(Dataset items)

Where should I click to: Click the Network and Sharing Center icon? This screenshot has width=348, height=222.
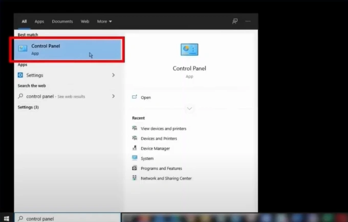135,178
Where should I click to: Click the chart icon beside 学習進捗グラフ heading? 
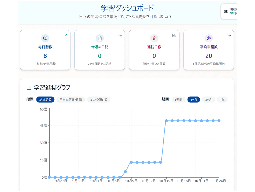pyautogui.click(x=29, y=87)
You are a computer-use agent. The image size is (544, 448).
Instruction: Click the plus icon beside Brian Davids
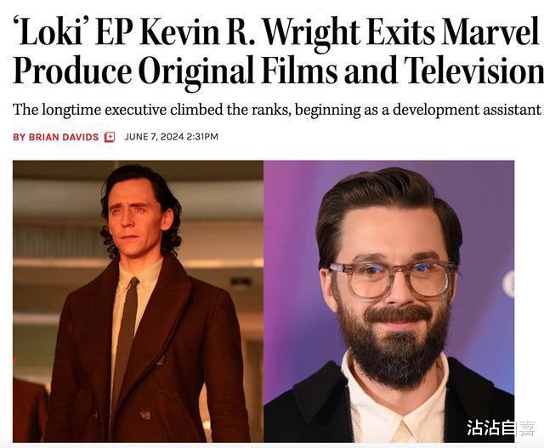110,137
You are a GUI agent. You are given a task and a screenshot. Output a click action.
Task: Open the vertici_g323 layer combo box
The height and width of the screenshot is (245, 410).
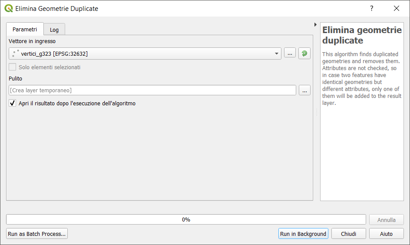[x=145, y=54]
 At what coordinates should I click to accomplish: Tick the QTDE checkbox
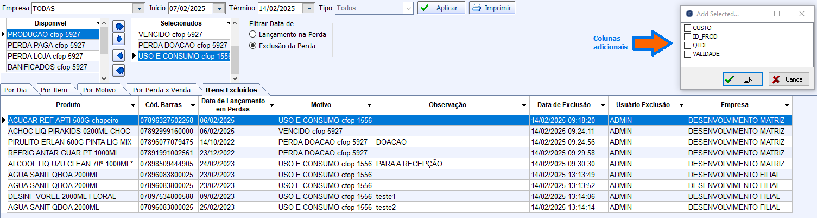click(688, 45)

### Instructions to follow
Write out the entries above in full and exactly; no pictures.

### Result below
Where should I click to: Click the Network and Sharing Center icon? This screenshot has width=348, height=222.
135,178
Where should I click to: Click the chart icon beside 学習進捗グラフ heading? 
pyautogui.click(x=29, y=87)
You are a computer-use agent. The image size is (544, 448).
Instruction: Click the plus icon beside Brian Davids
110,137
You are a GUI agent. You are given a task and a screenshot. Output a click action.
Task: Open the vertici_g323 layer combo box
The height and width of the screenshot is (245, 410).
[x=145, y=54]
 At what coordinates should I click to accomplish: Tick the QTDE checkbox
click(688, 45)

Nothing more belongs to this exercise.